Historic Name: Independent Brewing Co./Continental Can Co./Pacific Food Products Common Name: Sunny Jim Original Facility (SeaTran Shops)
Style: Other - Industrial Neighborhood: Duwamish
Built By: Year Built: 1912
This complex of brick and wood frame buildings was most likely constructed between 1902 and 1912 for the Independent Brewing Company. Founded by Samuel S. Loeb and Benjamin Moyses, the Independent Brewing Company operated in this location until 1916 when Prohibition went into effect in Washington State four years before the rest of the county. In November 1914, voters had narrowly approved an amendment to the state constitution, which mandated the closure of saloons and breweries, but allowed individuals to obtain permits from county auditors to import as much as two quarts of hard liquor or 12 quarts of beer every 20 days. Prohibition, the culmination of years of effort by grassroots temperance organizations, shut down the Independent Brewing Company as well as the larger Seattle Brewing and Malting Company located further south in the Georgetown neighborhood. After the departure of the Independent Brewing Company, the complex first housed the Seattle Can Company, manufacturers of all kinds of cans. This company was later purchased by the Continental Can Company, which operated in this location into the early 1930s.
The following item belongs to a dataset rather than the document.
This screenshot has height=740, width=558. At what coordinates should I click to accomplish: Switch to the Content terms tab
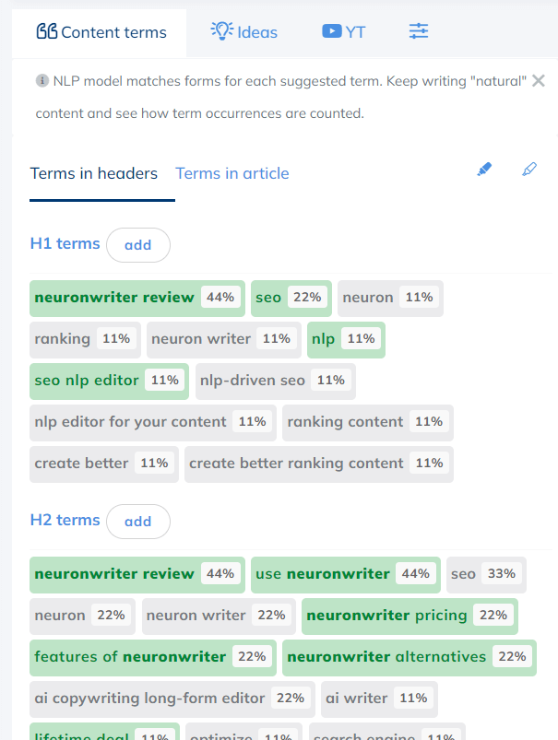coord(100,31)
The complex remained vacant for the remainder of the 1930s until the Pacific Food Products Company moved its business to this location in the early 1940s. Germanus Wilhelm Firnstahl had founded Pacific Food Products in the 1920s, which became best known for its “Sunny Jim” peanut butter. For many years, its trademark sign of the smiling boy atop the building was a landmark along Interstate 5. Although the company supplied a third of the area’s peanut butter in the 1950s, it was not able to compete with the more popular national brands by the 1970s. The family eventually sold the company in the late 1970s. After the plant closed in the 1980s, the City of Seattle acquired the vacant complex in 1991, including the 1960s warehouse located to the south. The Seattle Transportation Department moved its traffic signal and sign crew operations to this location but made no changes to the exterior. Even the sign remained intact until February 1997 when a disastrous fire started by roofers consumed the two-story building on which it stood. With its simple Industrial Vernacular design, this complex of buildings is significant as an example of an early building type and for its associations with the early brewing industries along the Duwamish corridor and with a prominent Seattle food products manufacturer.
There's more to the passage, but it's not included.